SUPPLIED INFORMATION:
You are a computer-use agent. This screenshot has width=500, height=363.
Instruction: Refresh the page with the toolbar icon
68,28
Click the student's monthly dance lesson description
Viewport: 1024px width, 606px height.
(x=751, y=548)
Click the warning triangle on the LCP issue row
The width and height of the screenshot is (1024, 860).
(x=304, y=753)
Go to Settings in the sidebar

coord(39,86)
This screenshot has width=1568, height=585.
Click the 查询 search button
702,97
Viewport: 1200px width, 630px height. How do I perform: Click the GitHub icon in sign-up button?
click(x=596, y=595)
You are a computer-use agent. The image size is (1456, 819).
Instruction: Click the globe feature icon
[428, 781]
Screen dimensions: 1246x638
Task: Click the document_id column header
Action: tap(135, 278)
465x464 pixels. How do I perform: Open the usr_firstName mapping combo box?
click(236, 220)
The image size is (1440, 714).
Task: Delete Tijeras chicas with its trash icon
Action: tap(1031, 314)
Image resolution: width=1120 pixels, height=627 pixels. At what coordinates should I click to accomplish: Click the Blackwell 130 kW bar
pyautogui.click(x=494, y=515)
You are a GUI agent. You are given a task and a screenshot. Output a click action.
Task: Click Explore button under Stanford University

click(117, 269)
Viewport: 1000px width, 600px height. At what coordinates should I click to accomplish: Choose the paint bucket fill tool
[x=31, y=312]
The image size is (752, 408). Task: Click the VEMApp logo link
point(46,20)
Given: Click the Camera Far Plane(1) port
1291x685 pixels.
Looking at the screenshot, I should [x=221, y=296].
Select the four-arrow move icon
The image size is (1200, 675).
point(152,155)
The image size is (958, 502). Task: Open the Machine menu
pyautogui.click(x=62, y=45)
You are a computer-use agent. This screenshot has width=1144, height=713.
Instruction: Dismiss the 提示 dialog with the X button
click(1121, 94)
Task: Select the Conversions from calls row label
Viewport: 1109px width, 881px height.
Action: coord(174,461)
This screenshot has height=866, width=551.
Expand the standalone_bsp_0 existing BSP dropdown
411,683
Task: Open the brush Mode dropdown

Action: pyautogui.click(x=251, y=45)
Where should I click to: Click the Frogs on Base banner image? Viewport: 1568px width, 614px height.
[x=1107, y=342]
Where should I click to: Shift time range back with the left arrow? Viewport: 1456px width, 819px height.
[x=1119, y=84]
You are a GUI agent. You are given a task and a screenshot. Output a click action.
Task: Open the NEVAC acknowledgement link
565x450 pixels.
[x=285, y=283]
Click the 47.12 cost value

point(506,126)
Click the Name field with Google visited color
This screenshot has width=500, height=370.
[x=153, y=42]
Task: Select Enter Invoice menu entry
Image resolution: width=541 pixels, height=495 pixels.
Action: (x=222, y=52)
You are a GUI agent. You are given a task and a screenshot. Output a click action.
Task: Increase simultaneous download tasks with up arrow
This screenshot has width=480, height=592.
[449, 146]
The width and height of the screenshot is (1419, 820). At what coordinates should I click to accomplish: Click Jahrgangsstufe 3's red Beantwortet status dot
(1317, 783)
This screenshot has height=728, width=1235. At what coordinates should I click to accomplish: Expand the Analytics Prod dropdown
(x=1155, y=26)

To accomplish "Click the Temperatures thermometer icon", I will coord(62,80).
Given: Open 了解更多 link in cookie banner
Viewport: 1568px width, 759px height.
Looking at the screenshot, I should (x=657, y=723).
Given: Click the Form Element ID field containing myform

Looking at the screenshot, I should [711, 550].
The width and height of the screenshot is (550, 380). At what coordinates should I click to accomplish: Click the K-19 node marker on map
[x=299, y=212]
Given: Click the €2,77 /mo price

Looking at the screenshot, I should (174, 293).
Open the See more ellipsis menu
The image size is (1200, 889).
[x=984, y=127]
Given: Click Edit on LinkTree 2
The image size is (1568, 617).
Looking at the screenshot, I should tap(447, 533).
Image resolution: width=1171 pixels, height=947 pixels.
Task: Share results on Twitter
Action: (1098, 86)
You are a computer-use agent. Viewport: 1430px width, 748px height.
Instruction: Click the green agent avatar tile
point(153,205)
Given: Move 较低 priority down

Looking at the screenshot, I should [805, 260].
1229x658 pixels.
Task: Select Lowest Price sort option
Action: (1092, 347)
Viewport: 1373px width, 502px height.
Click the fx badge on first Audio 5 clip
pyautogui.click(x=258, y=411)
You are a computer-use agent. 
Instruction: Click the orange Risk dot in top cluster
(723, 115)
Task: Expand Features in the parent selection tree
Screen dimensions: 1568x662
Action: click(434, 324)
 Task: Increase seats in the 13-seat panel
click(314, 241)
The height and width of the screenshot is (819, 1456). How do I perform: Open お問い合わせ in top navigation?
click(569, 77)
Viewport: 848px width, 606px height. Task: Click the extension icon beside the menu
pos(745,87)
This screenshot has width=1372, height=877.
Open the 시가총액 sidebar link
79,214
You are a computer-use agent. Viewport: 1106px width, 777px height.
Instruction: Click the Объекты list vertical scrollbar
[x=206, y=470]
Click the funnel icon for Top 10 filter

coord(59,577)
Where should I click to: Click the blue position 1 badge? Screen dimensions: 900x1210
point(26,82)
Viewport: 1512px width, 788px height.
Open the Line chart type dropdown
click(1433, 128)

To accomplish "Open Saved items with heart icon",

GIVEN EXERCISE:
Please echo all of the lines above, reproducing each one character for character.

SOLVED PROBLEM:
You are a computer-use agent. This screenshot has width=500, height=363.
Instruction: Refresh the page with the toolbar icon
68,28
Click the student's monthly dance lesson description
Viewport: 1024px width, 606px height.
(x=751, y=548)
Click the warning triangle on the LCP issue row
The width and height of the screenshot is (1024, 860).
(x=304, y=753)
Go to Settings in the sidebar

coord(39,86)
This screenshot has width=1568, height=585.
Click the 查询 search button
702,97
Viewport: 1200px width, 630px height. How do I perform: Click the GitHub icon in sign-up button?
click(x=596, y=595)
You are a computer-use agent. The image size is (1456, 819).
Instruction: Click the globe feature icon
[428, 781]
Screen dimensions: 1246x638
Task: Click the document_id column header
Action: tap(135, 278)
465x464 pixels. How do I perform: Open the usr_firstName mapping combo box?
click(236, 220)
The image size is (1440, 714).
Task: Delete Tijeras chicas with its trash icon
Action: tap(1031, 314)
Image resolution: width=1120 pixels, height=627 pixels. At what coordinates should I click to accomplish: Click the Blackwell 130 kW bar
pyautogui.click(x=494, y=515)
You are a GUI agent. You are given a task and a screenshot. Output a click action.
Task: Click Explore button under Stanford University

click(117, 269)
Viewport: 1000px width, 600px height. At what coordinates should I click to accomplish: Choose the paint bucket fill tool
[x=31, y=312]
The image size is (752, 408). Task: Click the VEMApp logo link
point(46,20)
Given: Click the Camera Far Plane(1) port
1291x685 pixels.
Looking at the screenshot, I should [x=221, y=296].
Select the four-arrow move icon
The image size is (1200, 675).
point(152,155)
The image size is (958, 502). Task: Open the Machine menu
pyautogui.click(x=62, y=45)
You are a computer-use agent. This screenshot has width=1144, height=713.
Instruction: Dismiss the 提示 dialog with the X button
click(1121, 94)
Task: Select the Conversions from calls row label
Viewport: 1109px width, 881px height.
Action: coord(174,461)
This screenshot has height=866, width=551.
Expand the standalone_bsp_0 existing BSP dropdown
411,683
Task: Open the brush Mode dropdown

Action: pyautogui.click(x=251, y=45)
Where should I click to: Click the Frogs on Base banner image? Viewport: 1568px width, 614px height.
[x=1107, y=342]
Where should I click to: Shift time range back with the left arrow? Viewport: 1456px width, 819px height.
[x=1119, y=84]
You are a GUI agent. You are given a task and a screenshot. Output a click action.
Task: Open the NEVAC acknowledgement link
565x450 pixels.
[x=285, y=283]
Click the 47.12 cost value

point(506,126)
Click the Name field with Google visited color
This screenshot has width=500, height=370.
[x=153, y=42]
Task: Select Enter Invoice menu entry
Image resolution: width=541 pixels, height=495 pixels.
Action: (x=222, y=52)
You are a GUI agent. You are given a task and a screenshot. Output a click action.
Task: Increase simultaneous download tasks with up arrow
This screenshot has width=480, height=592.
[449, 146]
The width and height of the screenshot is (1419, 820). At what coordinates should I click to accomplish: Click Jahrgangsstufe 3's red Beantwortet status dot
(1317, 783)
This screenshot has height=728, width=1235. At what coordinates should I click to accomplish: Expand the Analytics Prod dropdown
(x=1155, y=26)

To accomplish "Click the Temperatures thermometer icon", I will coord(62,80).
Given: Open 了解更多 link in cookie banner
Viewport: 1568px width, 759px height.
Looking at the screenshot, I should (x=657, y=723).
Given: Click the Form Element ID field containing myform

Looking at the screenshot, I should [711, 550].
The width and height of the screenshot is (550, 380). At what coordinates should I click to accomplish: Click the K-19 node marker on map
[x=299, y=212]
Given: Click the €2,77 /mo price

Looking at the screenshot, I should (174, 293).
Open the See more ellipsis menu
The image size is (1200, 889).
[x=984, y=127]
Given: Click Edit on LinkTree 2
The image size is (1568, 617).
Looking at the screenshot, I should tap(447, 533).
Image resolution: width=1171 pixels, height=947 pixels.
Task: Share results on Twitter
Action: (1098, 86)
You are a computer-use agent. Viewport: 1430px width, 748px height.
Instruction: Click the green agent avatar tile
point(153,205)
Given: Move 较低 priority down

Looking at the screenshot, I should [805, 260].
1229x658 pixels.
Task: Select Lowest Price sort option
Action: (1092, 347)
Viewport: 1373px width, 502px height.
Click the fx badge on first Audio 5 clip
pyautogui.click(x=258, y=411)
You are a computer-use agent. 
Instruction: Click the orange Risk dot in top cluster
(723, 115)
Task: Expand Features in the parent selection tree
Screen dimensions: 1568x662
Action: click(434, 324)
 Task: Increase seats in the 13-seat panel
click(314, 241)
The height and width of the screenshot is (819, 1456). How do I perform: Open お問い合わせ in top navigation?
click(569, 77)
Viewport: 848px width, 606px height. Task: Click the extension icon beside the menu
pos(745,87)
This screenshot has width=1372, height=877.
Open the 시가총액 sidebar link
79,214
You are a computer-use agent. Viewport: 1106px width, 777px height.
Instruction: Click the Объекты list vertical scrollbar
[x=206, y=470]
Click the funnel icon for Top 10 filter

coord(59,577)
Where should I click to: Click the blue position 1 badge? Screen dimensions: 900x1210
point(26,82)
Viewport: 1512px width, 788px height.
Open the Line chart type dropdown
click(1433, 128)

To accomplish "Open Saved items with heart icon",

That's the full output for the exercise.